Il 2022 si è aperto con la fine, si spera, della crisi pandemica e l’inizio di un’altra crisi, quella bellica, che sta destabilizzando i mercati e le prospettive di crescita. Dalle prime analisi del commercio e dei mercati si sta assistendo, per via delle mutazioni congiunturali a livello globale, a una stabilizzazione del commercio mondiale di merci in volume e a un lento, ma progressivo, deterioramento delle prospettive per gli scambi internazionali.


Per la prima volta da oltre un anno il PMI globale sui nuovi ordinativi all’export di marzo è, infatti, sceso sotto la soglia di espansione, segnalando una possibile contrazione della domanda internazionale nei prossimi mesi dovuta principalmente al progressivo aumento dei prezzi delle materie prime. Gli aumenti sono determinati soprattutto dalla difficile situazione internazionale la cui evoluzione al momento è estremamente incerta.


Il conflitto e la conseguente lotta geopolitica ed economica hanno infatti repentinamente accentuato le tensioni nei mercati delle materie prime innescate già nel 2021 dai vincoli all’offerta e dagli effetti espansivi dovuti alla fine delle restrizioni al commercio causate dalla pandemia.

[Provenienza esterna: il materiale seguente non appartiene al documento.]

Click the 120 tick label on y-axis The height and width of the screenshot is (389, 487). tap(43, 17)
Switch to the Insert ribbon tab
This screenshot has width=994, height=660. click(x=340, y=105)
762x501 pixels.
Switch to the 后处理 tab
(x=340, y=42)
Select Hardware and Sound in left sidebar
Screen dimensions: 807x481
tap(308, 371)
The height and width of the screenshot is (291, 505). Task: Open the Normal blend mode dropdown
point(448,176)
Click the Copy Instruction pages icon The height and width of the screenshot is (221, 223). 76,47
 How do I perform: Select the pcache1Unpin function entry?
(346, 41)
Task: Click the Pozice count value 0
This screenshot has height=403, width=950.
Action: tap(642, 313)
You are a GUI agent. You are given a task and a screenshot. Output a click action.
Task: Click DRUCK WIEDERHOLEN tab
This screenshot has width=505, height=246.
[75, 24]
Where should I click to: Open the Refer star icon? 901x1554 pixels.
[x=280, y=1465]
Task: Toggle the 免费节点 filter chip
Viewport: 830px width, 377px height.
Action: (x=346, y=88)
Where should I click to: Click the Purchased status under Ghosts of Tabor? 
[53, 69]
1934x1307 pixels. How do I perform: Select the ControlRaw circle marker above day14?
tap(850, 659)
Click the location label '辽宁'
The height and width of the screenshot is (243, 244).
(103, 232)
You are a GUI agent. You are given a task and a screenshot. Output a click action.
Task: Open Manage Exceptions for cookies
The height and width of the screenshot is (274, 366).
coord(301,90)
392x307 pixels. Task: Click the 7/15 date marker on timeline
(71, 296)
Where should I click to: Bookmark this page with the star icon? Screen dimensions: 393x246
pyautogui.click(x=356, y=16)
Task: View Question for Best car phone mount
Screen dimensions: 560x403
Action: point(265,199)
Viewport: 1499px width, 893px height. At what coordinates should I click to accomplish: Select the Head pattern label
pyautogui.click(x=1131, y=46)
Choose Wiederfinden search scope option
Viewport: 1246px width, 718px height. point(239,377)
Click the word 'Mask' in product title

Secondo i dati internazionali, esaminati a livello globale, a marzo 2022 hanno continuato ad aumentare esponenzialmente anche in termini congiunturali sia prezzi del gas europeo (+56%) che, in misura minore, quelli del petrolio (+21%) che dei beni alimentari (+11,6%), tutti beni fondamentali il cui aumento è non dovrebbe conoscere nessun tipo di freno anche per i prossimi mesi.


L’accelerazione dell’inflazione si è manifestata a metà del 2021 negli Stati Uniti ed è stata favorita anche dalla forte ripresa economica, negli States il tasso tendenziale di inflazione al consumo a marzo è arrivato a sfiorare i valori massimi dell’8,5%. Trainato dalla economia americana, l’aumento dei prezzi si è diffuso velocemente anche all’area dell’euro a partire dalla fine dello scorso anno ed è stato spinto verso l’alto, soprattutto, dal forte aumento delle quotazioni del gas sul mercato europeo. A marzo, in termini tendenziali il livello dei tassi di inflazione euro headline (7,5% da 5,9% di febbraio), e quella core, al 3,2%, si sono collocate sui massimi dal 1998.
Nonostante questo scenario, dalla rilevazione mensile ISTAT, i numeri della economia italiana continuano a essere buoni. Nel mese di febbraio, la produzione industriale ha fatto infatti registrare un deciso rimbalzo congiunturale, lasciando intravedere per marzo e i mesi successivi un livello di crescita e attività economica in generale uguali a quelli di febbraio.


I segnali positivi provenienti dal mercato del lavoro, a febbraio, sono rimasti inalterati con un aumento dell’occupazione e una flessione della disoccupazione e dell’inattività. Tuttavia, a causa della elevata inflazione. le attese delle imprese sull’andamento dell’occupazione potrebbero presto iniziare a presentare segnali molto meno favorevoli.


A marzo, inoltre, è proseguita la fase di aumento dell’indice armonizzato dei prezzi al consumo IPCA (+7,0% in termini tendenziali) ma il differenziale inflazionistico con l’area euro è tornato negativo come effetto dell’ampliamento dei gap di prezzo e reperibilità relativi ai beni industriali non energetici e ai servizi.


L’impatto della guerra sull’economia italiana rimane ancora però di difficile misurazione e non è al momento valutabile. Infatti, contrariamente alle crisi belliche pregresse, questa guerra sta avvenendo all’interno di una fase anticiclica caratterizzata da una crescita di alcuni settori economici, degli investimenti e del mercato del lavoro. Nonostante l’accelerazione dell’inflazione, l’attuale tasso di investimento, tornato ai livelli del 2008, e l’ancora elevata propensione al risparmio potrebbero rappresentare, secondo gli analisti dell’ISTAT, veri e propri punti di forza per lo sviluppo dell’economia nei prossimi mesi.